### EXERCISE OBJECTIVE
Starting from the line containing "897x958 pixels. How", give again every line through the end of the entries, word for word. Pictures stay out of the copy.

[Opening MATERIAL SHOWN section]

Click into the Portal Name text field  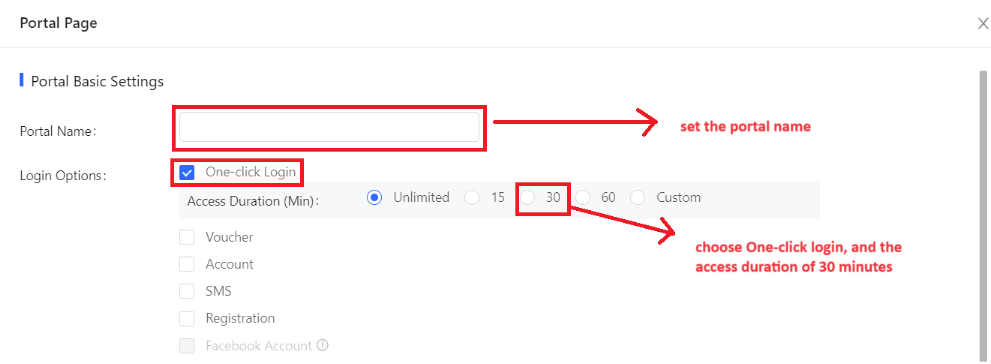[329, 127]
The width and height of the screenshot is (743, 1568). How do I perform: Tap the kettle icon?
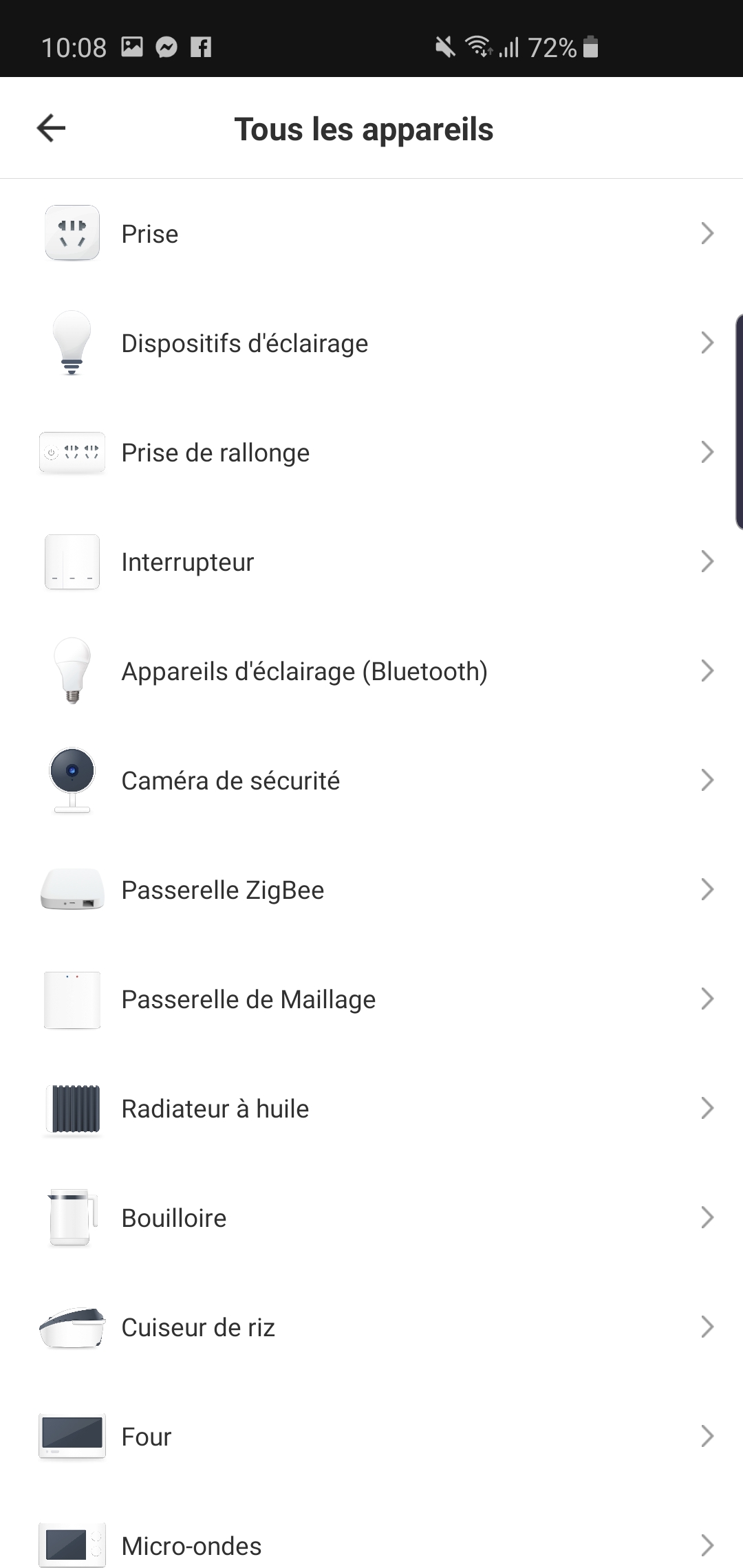(72, 1217)
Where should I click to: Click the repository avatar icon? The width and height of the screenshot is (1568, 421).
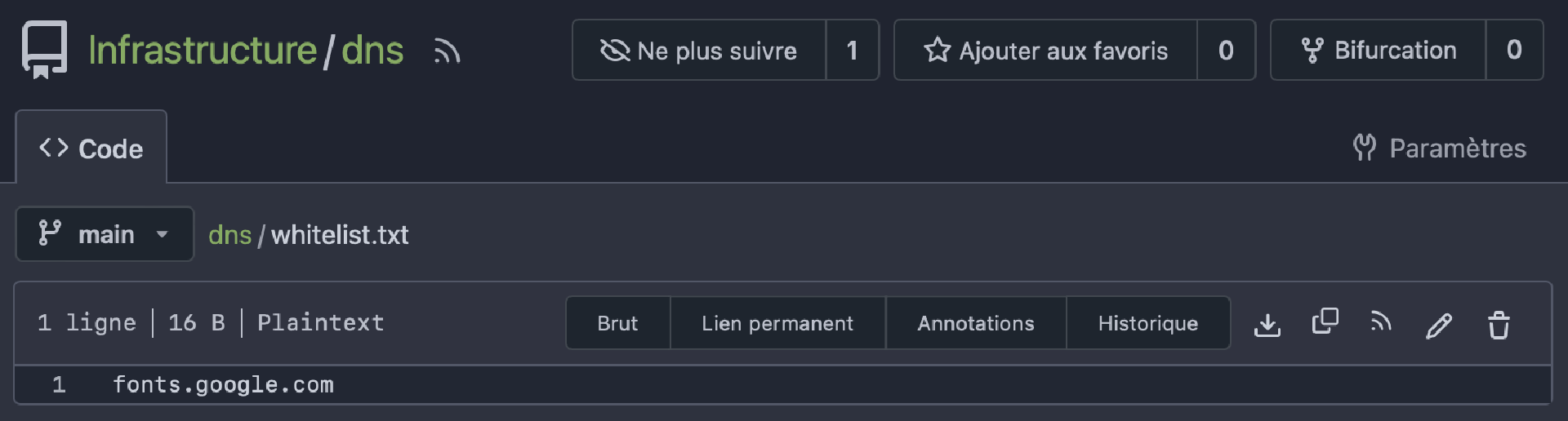click(44, 51)
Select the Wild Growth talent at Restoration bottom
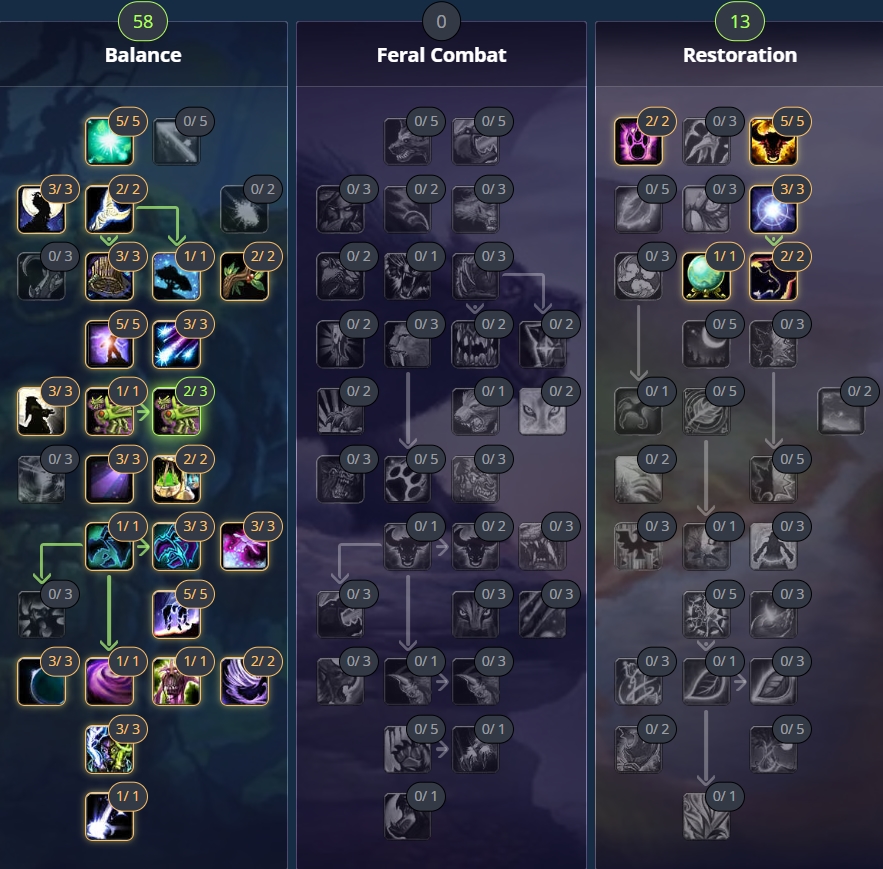Image resolution: width=883 pixels, height=869 pixels. coord(706,817)
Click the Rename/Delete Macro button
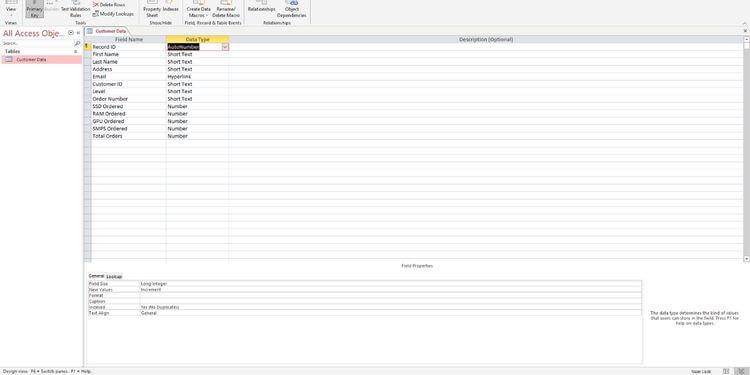Image resolution: width=750 pixels, height=375 pixels. 226,9
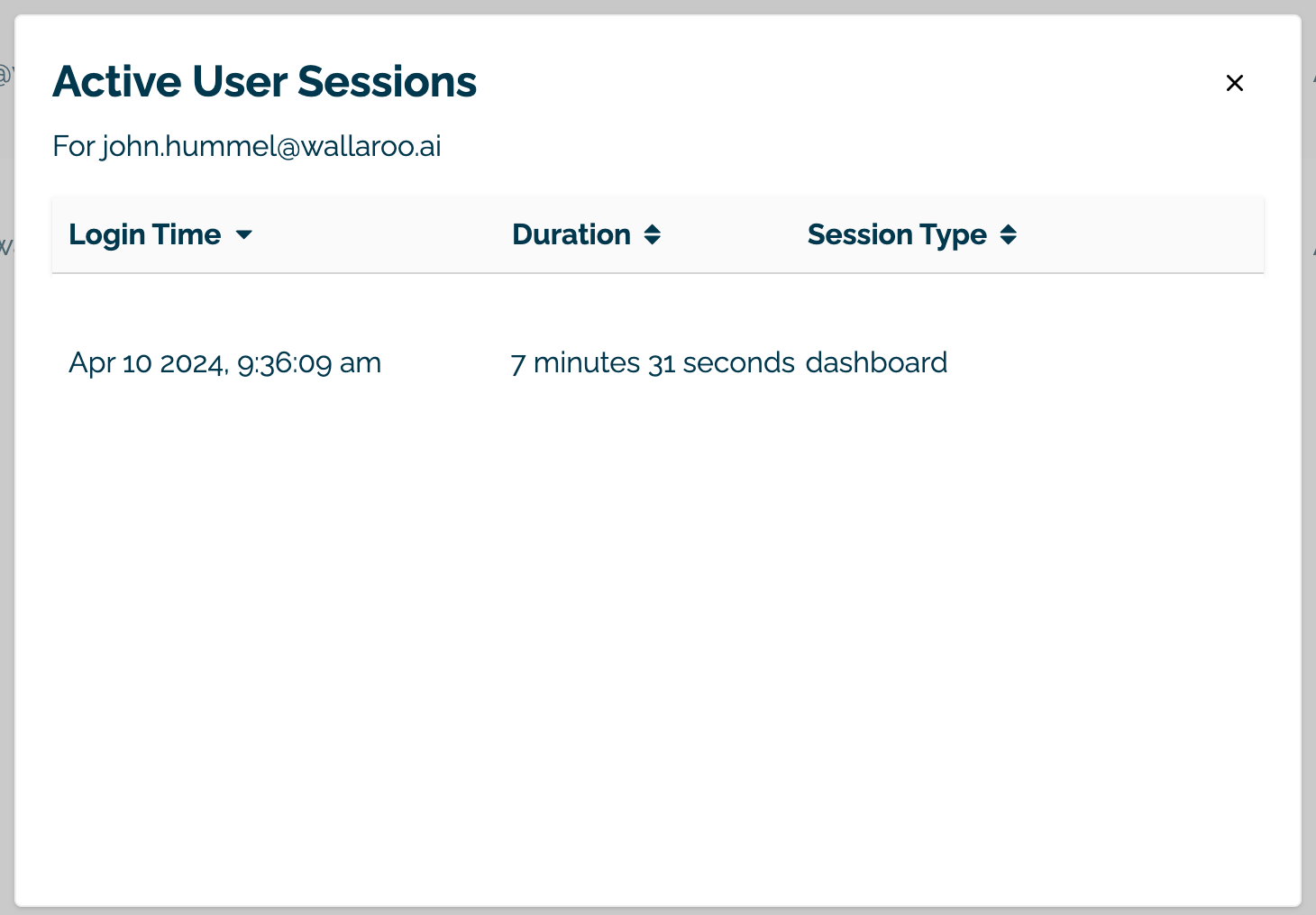The height and width of the screenshot is (915, 1316).
Task: Click the word "seconds" in the duration cell
Action: 738,363
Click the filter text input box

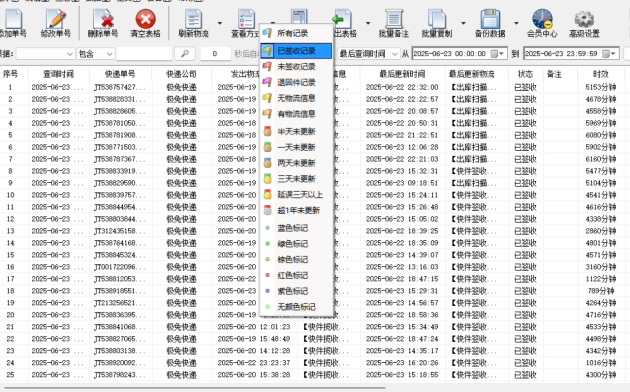pyautogui.click(x=144, y=54)
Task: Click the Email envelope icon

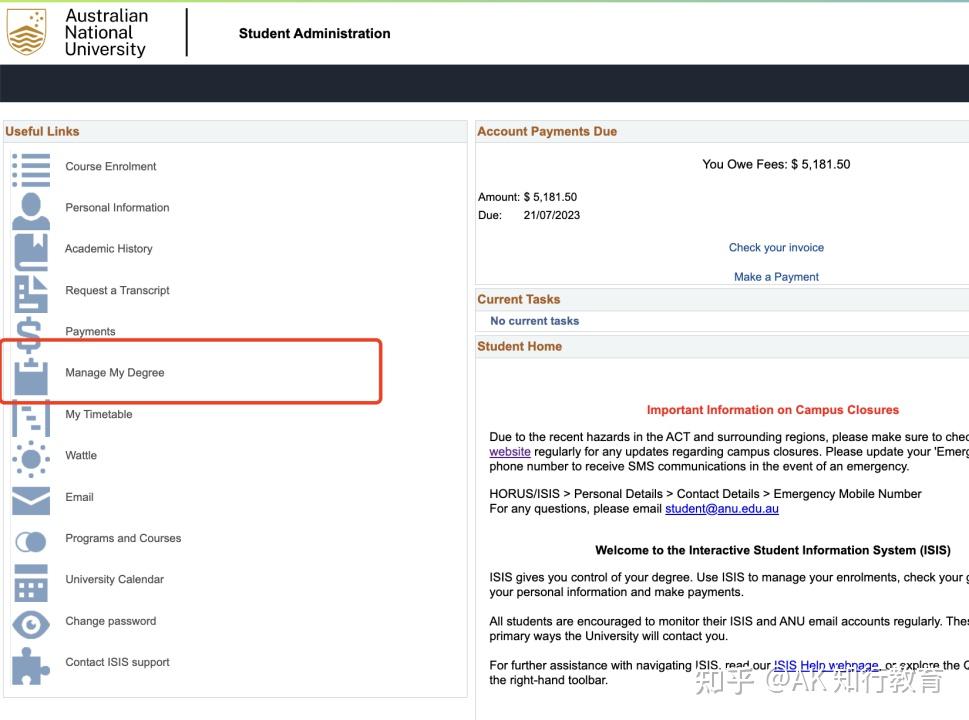Action: pos(31,499)
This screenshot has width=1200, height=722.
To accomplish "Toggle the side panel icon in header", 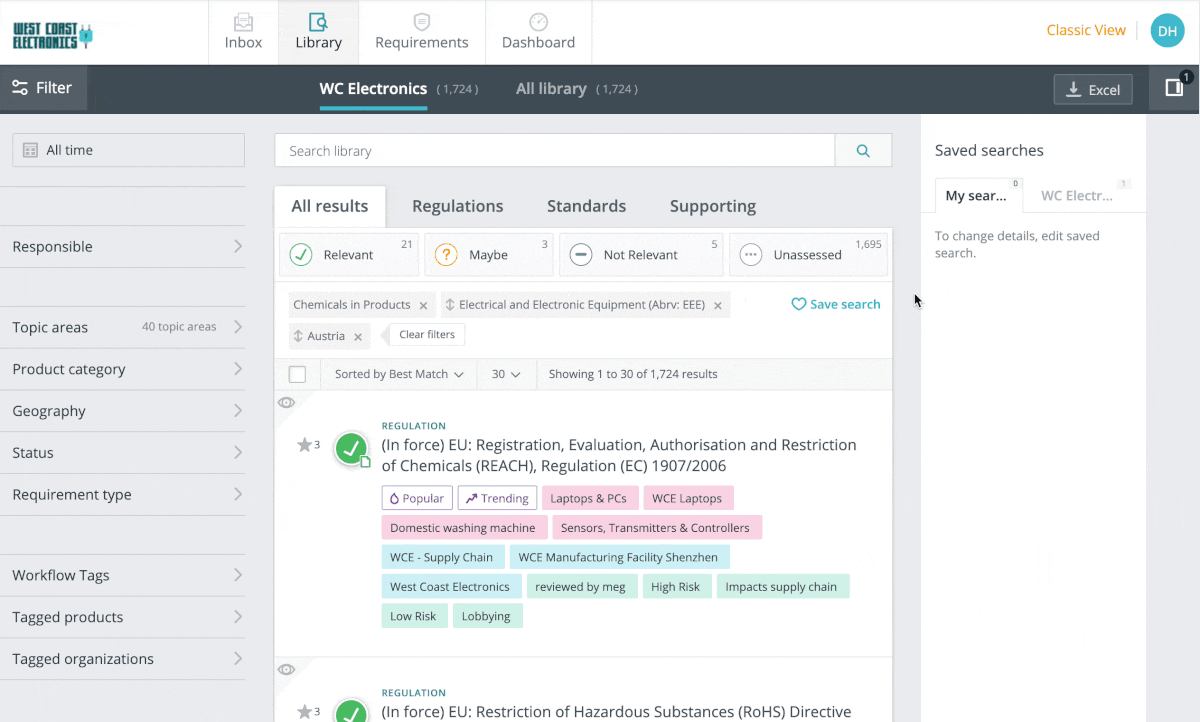I will (1174, 88).
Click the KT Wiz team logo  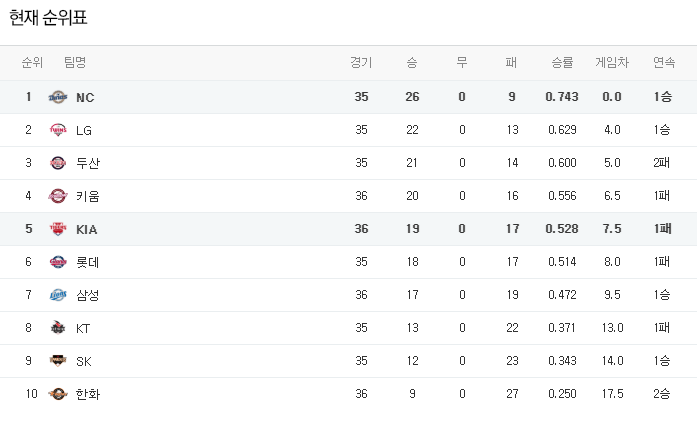[58, 328]
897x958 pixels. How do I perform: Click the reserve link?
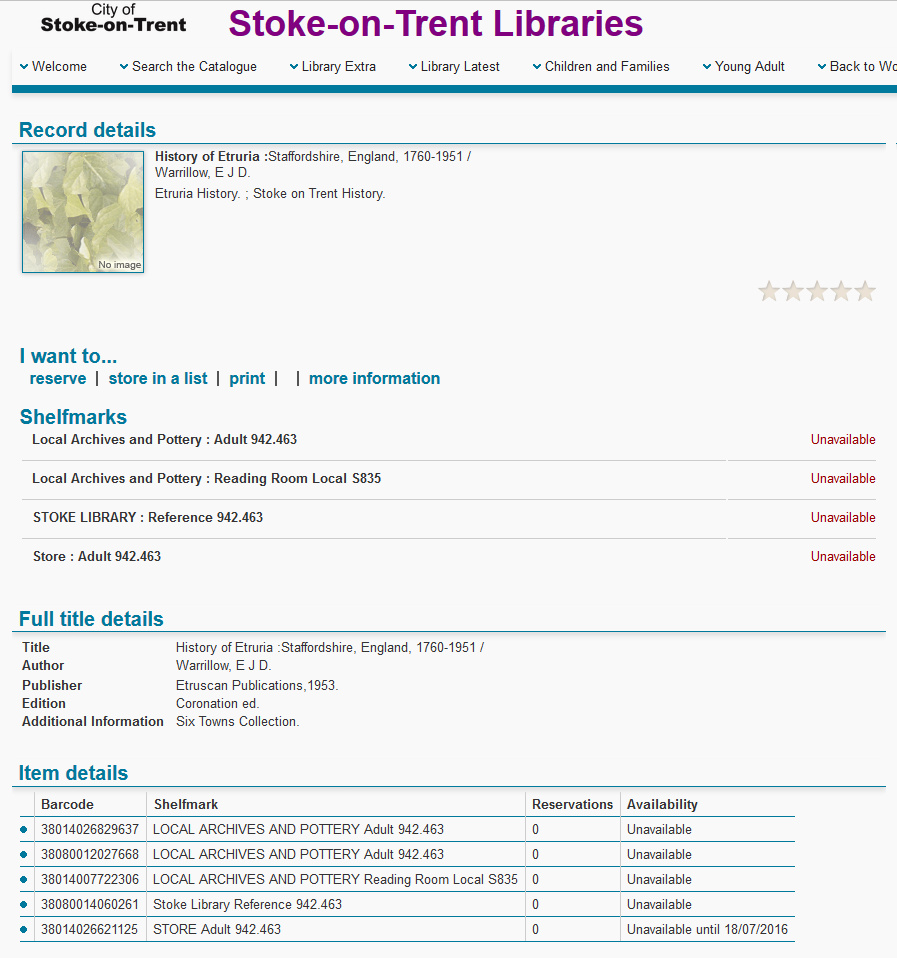(x=58, y=378)
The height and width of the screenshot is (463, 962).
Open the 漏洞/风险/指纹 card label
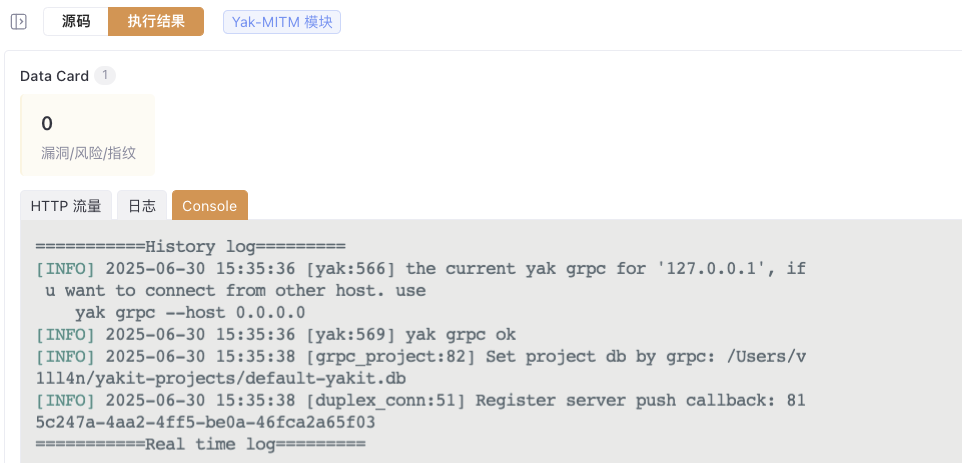(88, 153)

[Closing MATERIAL SHOWN section]

### EXERCISE SOLUTION
897x958 pixels. How do I perform: Click the reserve link?
(x=58, y=378)
The height and width of the screenshot is (463, 962).
Open the 漏洞/风险/指纹 card label
(88, 153)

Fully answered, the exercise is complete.